O presidente Jair Bolsonaro comentou na noite desta quinta-feira, a repercussão da chamada

Reprodução: Google
O presidente Jair Bolsonaro comentou na noite desta quinta-feira (04) a repercussão da chamada "CPI das Fake News", criticando a forma como parte da imprensa tem abordado o assunto ao endossar a ideia de um suposto "gabinete do ódio" operado em Brasília.


"A imprensa inventou o 'gabinete do ódio e muitos idiotas acreditaram'", disse Bolsonaro. "Pra que eu quero gabinete do ódio?", questionou, ressaltando que o apoio recebido por ele através da internet é voluntário e não financiado, como suspeitam os seus adversários.

"Foram milhões de pessoas que me ajudaram porque eu era diferente dos outros, e sou diferente mesmo", pontuou o presidente. A declaração de Bolsonaro se deu após o Assessor Especial da Presidência da República para Assuntos Internacionais, Filipe G. Martins, criticar a CPI das Fake News.

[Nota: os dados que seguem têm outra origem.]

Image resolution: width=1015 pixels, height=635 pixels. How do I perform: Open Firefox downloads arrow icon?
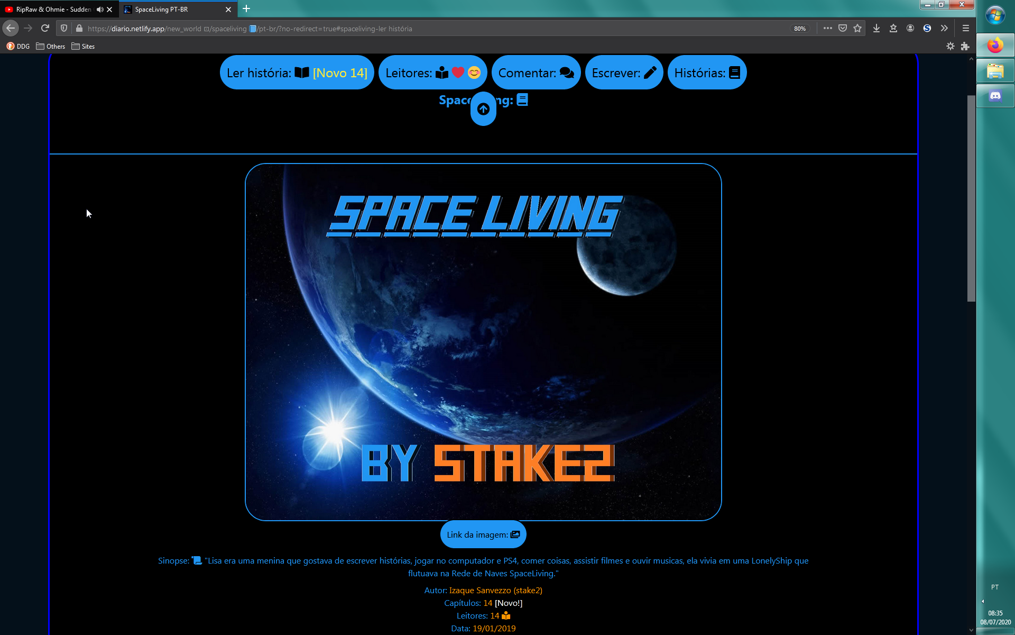[876, 29]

"É uma tentativa clara de criminalizar seus apoiadores", afirmou Filipe. Mais cedo, por exemplo, o Opinião Crítica publicou uma nota refutando a inclusão dessa mídia em uma lista elaborada por consultores da CPI, lado à outras como a Gazeta do Povo, o Gospel Prime e o Conexão Política.

"Qual foi o critério de seleção para a lista premiada da CPI? Também gostaríamos de saber (risos), mas a classificação caluniosa de se tratar de uma mídia reprodutora de 'notícias falsas' parece uma explicação, certo? O problema é que o tal relatório também não aponta quais notícias supostamente falsas são/foram essas", diz o texto.


"Diferentemente de conteúdos jornalísticos de caráter estritamente informativo, a nossa intenção não é meramente reportar um fato, mas imprimir sobre ele uma visão de mundo, comentando, sempre que possível. É daí que surge o que parece ser uma perseguição política e ideológica ao nosso conteúdo", destaca o texto.